已有 11253 次阅读2024-11-27 11:47 |个人分类:族裔自信文化自信|系统分类:转帖-知识

met museum historical district

In 1890 developer Robert B. Lynd began construction on an ambitious scheme of ten upscale homes wrapping the northwest corner of Madison Avenue and 84th Street.  Designed by prolific architect John H. Duncan, the showpiece of the harmonious group would be the corner mansion.

Duncan was well-established and had designed the just-completed mansion of Philip Lehman at No. 7 West 54th Street.  But it would be his later monumental works--Grant's Tomb and the Soldiers' and Sailors' Memorial Arch in Brooklyn--for which he is best remembered.

It appears that shortly after the construction began Lynd realized he had overextended himself financially.  The four residences on 84th Street were never built.

Completed in 1892 the handsome row was clad in red brick and trimmed in terra cotta.  Cornices and bandcourses ran uninterrupted from house to house, keeping the visual weight of the row low and the emphasis horizontal.  An elaborate terra-cotta frieze below the cornices, and two-story Ionic pilasters above the parlor level of all but the corner house exuded an imperious, Regency-period air.

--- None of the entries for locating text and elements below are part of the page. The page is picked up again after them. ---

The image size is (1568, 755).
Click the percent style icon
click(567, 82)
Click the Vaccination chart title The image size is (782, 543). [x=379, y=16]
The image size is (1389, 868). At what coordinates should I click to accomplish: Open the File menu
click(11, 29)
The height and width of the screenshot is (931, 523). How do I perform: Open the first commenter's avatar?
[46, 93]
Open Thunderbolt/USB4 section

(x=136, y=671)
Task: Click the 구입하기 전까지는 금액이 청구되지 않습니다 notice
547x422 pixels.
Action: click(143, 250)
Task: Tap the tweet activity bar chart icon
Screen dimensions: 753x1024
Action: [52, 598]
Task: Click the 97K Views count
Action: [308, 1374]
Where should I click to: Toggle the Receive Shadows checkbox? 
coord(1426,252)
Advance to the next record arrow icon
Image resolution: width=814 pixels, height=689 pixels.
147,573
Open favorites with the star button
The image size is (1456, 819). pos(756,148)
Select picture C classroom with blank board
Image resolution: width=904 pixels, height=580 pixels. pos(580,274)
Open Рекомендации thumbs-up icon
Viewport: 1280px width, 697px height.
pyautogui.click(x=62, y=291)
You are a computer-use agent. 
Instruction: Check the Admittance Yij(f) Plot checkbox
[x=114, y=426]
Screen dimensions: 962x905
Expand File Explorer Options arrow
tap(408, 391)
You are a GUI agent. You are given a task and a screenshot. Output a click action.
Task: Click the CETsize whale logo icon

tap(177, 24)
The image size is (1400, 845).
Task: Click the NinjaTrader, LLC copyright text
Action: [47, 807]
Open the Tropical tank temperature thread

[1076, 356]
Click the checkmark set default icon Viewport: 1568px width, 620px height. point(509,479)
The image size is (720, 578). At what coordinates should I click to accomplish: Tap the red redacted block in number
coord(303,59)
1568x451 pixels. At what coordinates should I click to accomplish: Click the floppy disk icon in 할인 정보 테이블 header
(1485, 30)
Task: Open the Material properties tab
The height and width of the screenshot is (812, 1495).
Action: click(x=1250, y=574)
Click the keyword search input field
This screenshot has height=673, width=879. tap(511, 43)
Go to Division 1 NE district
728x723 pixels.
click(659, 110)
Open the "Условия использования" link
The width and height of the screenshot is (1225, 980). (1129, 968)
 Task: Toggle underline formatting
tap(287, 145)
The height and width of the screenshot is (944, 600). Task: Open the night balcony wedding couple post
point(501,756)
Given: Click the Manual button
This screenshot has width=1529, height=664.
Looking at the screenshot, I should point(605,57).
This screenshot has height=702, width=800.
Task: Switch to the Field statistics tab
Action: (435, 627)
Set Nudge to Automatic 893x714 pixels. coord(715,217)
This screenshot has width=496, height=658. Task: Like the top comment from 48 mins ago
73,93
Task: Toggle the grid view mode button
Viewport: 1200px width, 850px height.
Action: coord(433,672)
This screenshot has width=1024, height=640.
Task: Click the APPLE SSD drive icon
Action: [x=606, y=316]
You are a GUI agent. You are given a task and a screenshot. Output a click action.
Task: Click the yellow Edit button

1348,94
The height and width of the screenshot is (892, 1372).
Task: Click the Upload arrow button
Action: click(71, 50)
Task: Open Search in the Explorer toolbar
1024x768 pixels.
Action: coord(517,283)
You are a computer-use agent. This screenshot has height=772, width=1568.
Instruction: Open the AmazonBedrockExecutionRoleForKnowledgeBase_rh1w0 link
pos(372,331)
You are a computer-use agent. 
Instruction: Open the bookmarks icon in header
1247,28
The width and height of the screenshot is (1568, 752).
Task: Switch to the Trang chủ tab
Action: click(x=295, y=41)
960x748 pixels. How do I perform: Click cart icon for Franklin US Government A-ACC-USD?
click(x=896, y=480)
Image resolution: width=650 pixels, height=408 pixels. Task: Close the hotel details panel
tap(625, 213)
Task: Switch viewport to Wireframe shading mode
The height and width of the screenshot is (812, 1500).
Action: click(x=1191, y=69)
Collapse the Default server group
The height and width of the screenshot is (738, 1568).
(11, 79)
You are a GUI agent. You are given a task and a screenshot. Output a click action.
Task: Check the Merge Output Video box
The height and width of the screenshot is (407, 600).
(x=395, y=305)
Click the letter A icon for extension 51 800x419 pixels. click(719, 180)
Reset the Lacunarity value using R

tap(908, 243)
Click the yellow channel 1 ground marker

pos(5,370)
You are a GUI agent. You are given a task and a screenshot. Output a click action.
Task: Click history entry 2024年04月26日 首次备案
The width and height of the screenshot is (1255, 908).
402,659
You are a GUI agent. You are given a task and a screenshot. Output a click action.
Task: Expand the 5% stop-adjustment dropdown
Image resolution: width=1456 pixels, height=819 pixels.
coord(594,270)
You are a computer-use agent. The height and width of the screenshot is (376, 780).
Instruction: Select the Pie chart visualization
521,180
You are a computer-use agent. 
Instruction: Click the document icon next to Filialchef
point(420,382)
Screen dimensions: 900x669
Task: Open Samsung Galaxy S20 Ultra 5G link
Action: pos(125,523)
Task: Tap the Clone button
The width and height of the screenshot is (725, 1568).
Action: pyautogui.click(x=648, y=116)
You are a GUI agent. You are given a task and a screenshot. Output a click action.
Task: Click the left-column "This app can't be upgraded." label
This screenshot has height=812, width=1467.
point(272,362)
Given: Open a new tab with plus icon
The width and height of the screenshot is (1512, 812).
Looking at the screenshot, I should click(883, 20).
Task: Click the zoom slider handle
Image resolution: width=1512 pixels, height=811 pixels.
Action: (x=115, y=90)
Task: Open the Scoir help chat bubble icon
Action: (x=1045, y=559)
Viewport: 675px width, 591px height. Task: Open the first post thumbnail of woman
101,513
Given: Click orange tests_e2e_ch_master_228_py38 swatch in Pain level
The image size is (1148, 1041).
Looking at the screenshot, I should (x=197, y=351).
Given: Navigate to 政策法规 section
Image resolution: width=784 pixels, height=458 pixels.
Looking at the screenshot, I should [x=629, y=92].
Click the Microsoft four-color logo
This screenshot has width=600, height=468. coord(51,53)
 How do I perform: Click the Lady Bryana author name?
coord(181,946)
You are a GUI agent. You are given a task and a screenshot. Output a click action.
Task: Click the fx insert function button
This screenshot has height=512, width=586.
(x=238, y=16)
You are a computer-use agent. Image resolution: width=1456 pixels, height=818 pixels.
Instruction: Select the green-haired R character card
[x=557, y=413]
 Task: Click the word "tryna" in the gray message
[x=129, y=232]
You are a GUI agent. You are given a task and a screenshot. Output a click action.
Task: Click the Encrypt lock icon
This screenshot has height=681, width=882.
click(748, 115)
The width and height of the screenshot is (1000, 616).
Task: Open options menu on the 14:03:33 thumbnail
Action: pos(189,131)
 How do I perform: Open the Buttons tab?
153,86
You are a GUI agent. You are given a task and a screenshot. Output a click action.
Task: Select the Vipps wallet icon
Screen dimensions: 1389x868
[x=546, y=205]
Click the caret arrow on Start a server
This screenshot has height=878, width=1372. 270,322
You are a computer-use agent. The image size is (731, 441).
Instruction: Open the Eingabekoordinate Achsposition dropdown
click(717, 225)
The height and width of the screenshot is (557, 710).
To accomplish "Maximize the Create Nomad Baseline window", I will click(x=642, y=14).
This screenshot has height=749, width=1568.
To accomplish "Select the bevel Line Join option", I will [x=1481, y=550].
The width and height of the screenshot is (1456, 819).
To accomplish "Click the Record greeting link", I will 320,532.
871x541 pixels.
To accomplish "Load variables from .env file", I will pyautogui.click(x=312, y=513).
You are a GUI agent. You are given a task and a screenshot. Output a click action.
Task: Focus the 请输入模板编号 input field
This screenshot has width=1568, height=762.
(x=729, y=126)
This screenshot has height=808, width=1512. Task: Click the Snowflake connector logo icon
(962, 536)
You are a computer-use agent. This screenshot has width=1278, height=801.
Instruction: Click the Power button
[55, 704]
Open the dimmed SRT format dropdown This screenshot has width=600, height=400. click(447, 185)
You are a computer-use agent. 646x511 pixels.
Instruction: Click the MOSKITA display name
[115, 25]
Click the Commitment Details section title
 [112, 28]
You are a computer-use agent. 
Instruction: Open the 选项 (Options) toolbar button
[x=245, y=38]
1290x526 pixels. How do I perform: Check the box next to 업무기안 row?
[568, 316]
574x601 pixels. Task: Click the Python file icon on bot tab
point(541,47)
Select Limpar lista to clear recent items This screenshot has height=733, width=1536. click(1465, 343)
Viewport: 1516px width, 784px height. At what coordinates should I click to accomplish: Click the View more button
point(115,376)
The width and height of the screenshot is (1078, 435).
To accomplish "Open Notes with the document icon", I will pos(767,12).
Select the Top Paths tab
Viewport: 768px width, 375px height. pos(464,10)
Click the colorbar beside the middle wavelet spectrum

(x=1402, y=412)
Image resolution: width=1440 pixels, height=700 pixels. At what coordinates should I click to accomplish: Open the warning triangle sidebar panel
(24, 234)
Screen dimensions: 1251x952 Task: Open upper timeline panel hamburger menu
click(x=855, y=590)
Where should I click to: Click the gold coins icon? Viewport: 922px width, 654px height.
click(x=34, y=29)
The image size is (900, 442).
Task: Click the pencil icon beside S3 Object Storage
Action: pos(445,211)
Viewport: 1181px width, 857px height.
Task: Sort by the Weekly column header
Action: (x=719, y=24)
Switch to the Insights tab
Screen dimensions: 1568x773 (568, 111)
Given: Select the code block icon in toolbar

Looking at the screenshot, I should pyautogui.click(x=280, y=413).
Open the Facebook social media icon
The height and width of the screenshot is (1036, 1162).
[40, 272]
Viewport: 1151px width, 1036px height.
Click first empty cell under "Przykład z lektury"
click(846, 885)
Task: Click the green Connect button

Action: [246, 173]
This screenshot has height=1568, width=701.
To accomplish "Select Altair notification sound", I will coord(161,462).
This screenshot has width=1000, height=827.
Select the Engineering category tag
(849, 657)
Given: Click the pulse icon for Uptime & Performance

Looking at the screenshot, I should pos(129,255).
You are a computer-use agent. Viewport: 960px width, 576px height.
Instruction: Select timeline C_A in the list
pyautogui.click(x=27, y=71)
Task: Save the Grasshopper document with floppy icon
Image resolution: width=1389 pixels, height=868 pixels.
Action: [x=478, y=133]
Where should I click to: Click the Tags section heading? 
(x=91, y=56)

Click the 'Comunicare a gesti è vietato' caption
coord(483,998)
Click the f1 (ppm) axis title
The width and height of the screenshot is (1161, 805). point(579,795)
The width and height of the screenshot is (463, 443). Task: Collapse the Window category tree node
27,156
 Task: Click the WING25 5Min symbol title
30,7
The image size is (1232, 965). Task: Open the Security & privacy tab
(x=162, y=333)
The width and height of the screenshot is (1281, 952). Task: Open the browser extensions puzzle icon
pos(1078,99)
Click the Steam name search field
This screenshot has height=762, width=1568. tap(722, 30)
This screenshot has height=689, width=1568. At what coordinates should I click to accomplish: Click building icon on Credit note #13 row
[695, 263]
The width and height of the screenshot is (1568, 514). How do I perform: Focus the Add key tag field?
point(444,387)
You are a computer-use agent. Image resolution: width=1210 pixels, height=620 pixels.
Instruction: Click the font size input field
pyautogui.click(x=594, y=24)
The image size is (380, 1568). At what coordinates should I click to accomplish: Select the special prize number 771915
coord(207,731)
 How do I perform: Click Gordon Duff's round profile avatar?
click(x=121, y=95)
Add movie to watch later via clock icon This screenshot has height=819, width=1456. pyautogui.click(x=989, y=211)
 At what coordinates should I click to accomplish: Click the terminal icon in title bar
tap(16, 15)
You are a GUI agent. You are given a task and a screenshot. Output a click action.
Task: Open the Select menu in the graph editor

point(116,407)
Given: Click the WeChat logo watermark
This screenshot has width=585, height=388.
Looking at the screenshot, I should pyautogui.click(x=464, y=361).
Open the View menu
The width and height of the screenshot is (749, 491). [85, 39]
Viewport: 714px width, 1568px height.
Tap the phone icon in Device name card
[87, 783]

Lynd's financial problems continued when No. 1130 Madison Avenue did not immediately sell.  He lost the property in 1894 when the Washington Life Insurance Company foreclosed.  Of Lynd's $49,250 building loan, he still owed $47,365.

Five years after its completion, Washington Life Insurance sold No. 1130 to Alice Grace Holloway.  The daughter of shipping tycoon and former mayor William R. Grace, when she married William E. Holloway in 1885 he was made head of the San Francisco branch of J. W. Grace & Co.   The Holloways would have one son, William, Jr.